Why are men stronger than women? The answer may surprise you | Mickey Z.
Mickey Z. -- World News Trust
Dec. 29, 2015
Recently, a group of Aymara women amazed the world by doing something unexpected. They not only took on the 19,974-foot high Huayna Potosi Mountain in Bolivia but did so while dressed like, um well, women (read: traditional Aymara clothing). This got me thinking about the carved-in-stone reality that the vast majority of men are supposedly bigger, faster, and stronger than the vast majority of women.
Weve all heard the immutable biological factors -- skeletal structure, testosterone, lung capacity, etc. -- but absent from most discussions is the possibility that a social construct like, I dont know, maybe patriarchy is playing a role. Could our beliefs be causing us to make girls smaller, slower, and less powerful?

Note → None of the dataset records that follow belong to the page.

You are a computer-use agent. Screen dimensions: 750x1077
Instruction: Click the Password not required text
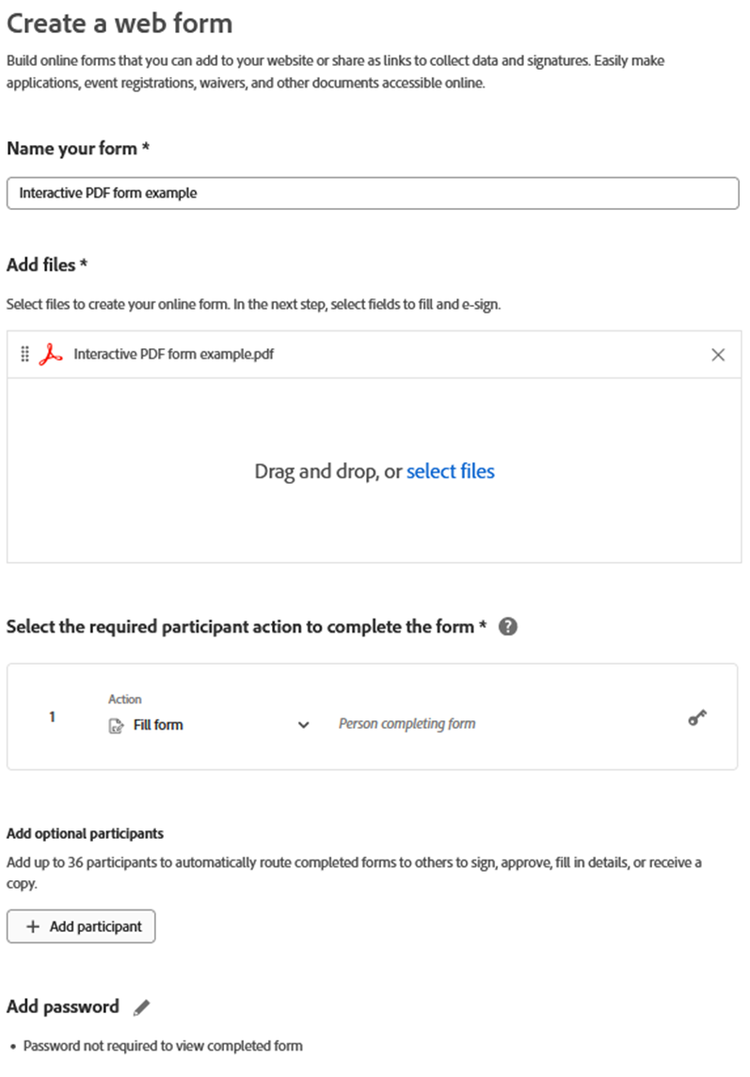point(163,1046)
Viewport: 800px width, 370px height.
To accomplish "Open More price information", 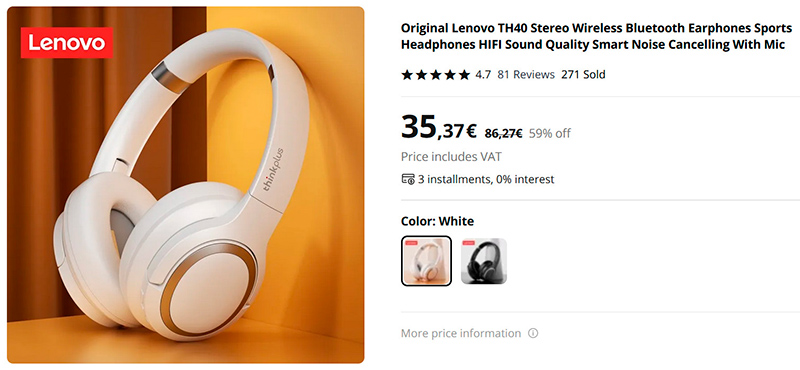I will tap(461, 333).
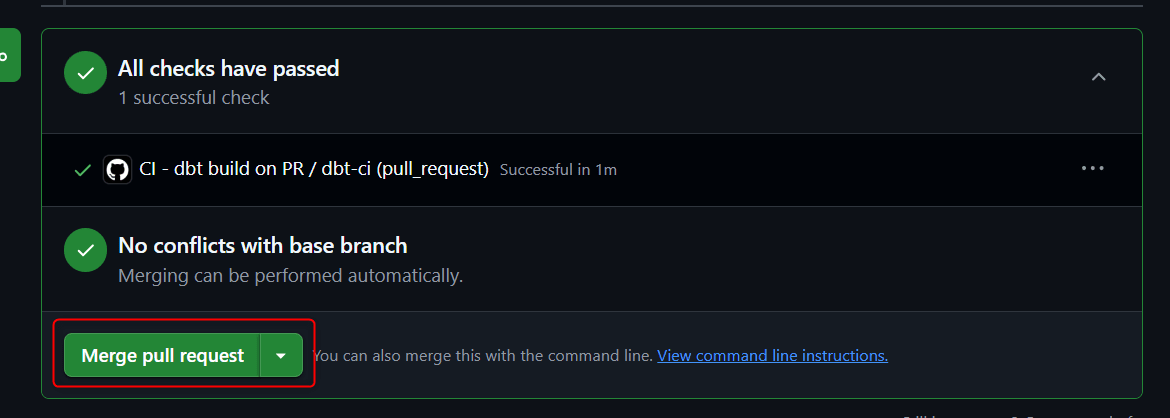Click the Successful in 1m status text

pos(558,170)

In a 2009 Newsweek article, Sharon Begley wrote about a study in which mothers were asked to estimate how steep a slope their 11-month-olds could crawl down. Moms of boys got it right to within 1 degree, Begley explained, but moms of girls underestimated what their daughters could do by 9 degrees, even though there are no differences in the motor skills of infant boys and girls. (emphasis added)
She wondered if this prejudice may cause parents to unconsciously limit their daughter's physical activity. How we perceive children -- sociable or remote, physically bold or reticent -- shapes how we treat them and therefore what experiences we give them, wrote Begley. Since life leaves footprints on the very structure and function of the brain, these various experiences produce sex differences in adult behavior and brains -- the result not of innate and inborn nature but of nurture.
more
http://worldnewstrust.com/why-are-men-stronger-than-women-the-answer-may-surprise-you-mickey-z
Tien1985
(920 posts)and then completely ignoring it.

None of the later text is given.